Set task ▸ Could you return, word for word, the lines from the very first one through the line containing "click(x=712, y=431)", both included, and omit the pictures?

--- BEGIN Extracted data ---

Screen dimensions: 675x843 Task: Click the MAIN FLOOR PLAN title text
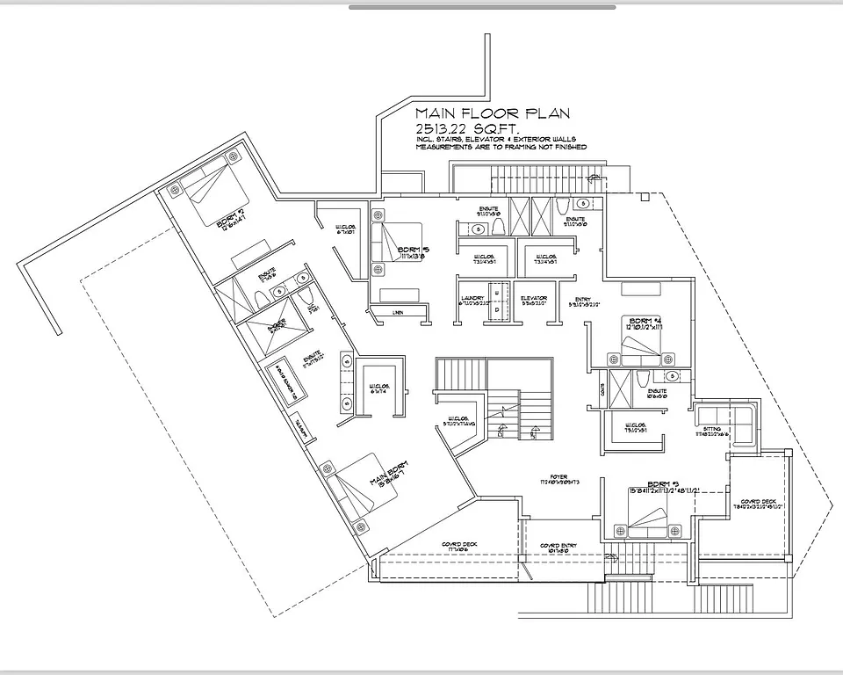click(x=492, y=113)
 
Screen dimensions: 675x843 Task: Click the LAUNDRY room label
click(x=472, y=299)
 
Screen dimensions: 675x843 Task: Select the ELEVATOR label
click(x=532, y=299)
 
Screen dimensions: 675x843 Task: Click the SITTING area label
click(x=712, y=431)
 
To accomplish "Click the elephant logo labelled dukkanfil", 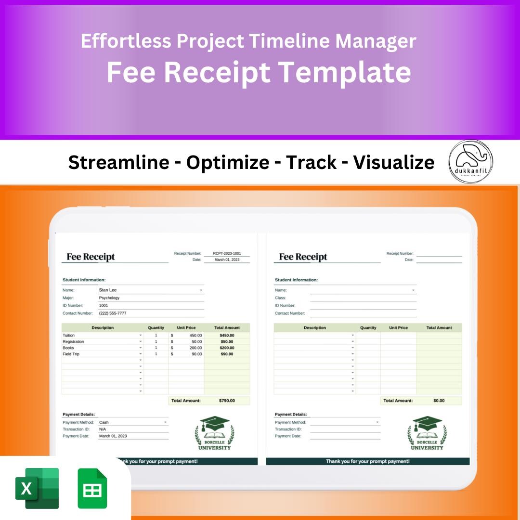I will [x=470, y=161].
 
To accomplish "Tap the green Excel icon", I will [x=37, y=488].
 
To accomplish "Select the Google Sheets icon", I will [x=92, y=488].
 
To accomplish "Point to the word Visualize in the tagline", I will [x=393, y=162].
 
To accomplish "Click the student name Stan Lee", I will [x=108, y=290].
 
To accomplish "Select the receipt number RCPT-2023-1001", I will [x=227, y=253].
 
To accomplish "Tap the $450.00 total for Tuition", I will [x=226, y=335].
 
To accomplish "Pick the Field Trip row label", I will [x=71, y=354].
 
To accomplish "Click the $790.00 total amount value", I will [x=226, y=401].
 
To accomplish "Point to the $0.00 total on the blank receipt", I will [x=439, y=401].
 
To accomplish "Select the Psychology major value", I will [x=109, y=298].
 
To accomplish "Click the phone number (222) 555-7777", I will [x=113, y=313].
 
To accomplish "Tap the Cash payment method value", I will [x=104, y=422].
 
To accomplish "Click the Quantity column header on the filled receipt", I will [x=156, y=328].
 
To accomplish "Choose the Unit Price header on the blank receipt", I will [x=398, y=328].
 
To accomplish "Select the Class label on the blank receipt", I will [x=280, y=298].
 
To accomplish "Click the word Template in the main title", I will [x=345, y=72].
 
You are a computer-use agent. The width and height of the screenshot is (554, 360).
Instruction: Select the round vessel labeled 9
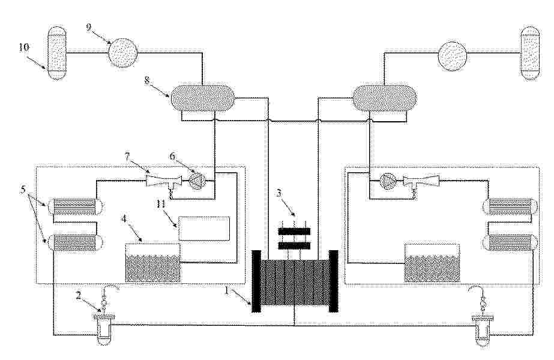tap(123, 53)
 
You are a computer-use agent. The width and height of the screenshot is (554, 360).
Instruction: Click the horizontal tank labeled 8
tap(202, 97)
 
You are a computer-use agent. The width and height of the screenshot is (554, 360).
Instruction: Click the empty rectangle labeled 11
tap(203, 229)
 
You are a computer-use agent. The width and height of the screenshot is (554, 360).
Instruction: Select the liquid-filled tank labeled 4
tap(152, 262)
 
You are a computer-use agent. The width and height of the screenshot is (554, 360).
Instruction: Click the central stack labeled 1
tap(295, 281)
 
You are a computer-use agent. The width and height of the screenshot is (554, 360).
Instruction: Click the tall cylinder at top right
tap(531, 53)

--- END Extracted data ---

Problem solution ▸
Screen dimensions: 675x843 Task: Click the MAIN FLOOR PLAN title text
click(x=492, y=113)
 
Screen dimensions: 675x843 Task: Click the LAUNDRY room label
click(x=472, y=299)
 
Screen dimensions: 675x843 Task: Select the ELEVATOR label
click(x=532, y=299)
 
Screen dimensions: 675x843 Task: Click the SITTING area label
click(x=712, y=431)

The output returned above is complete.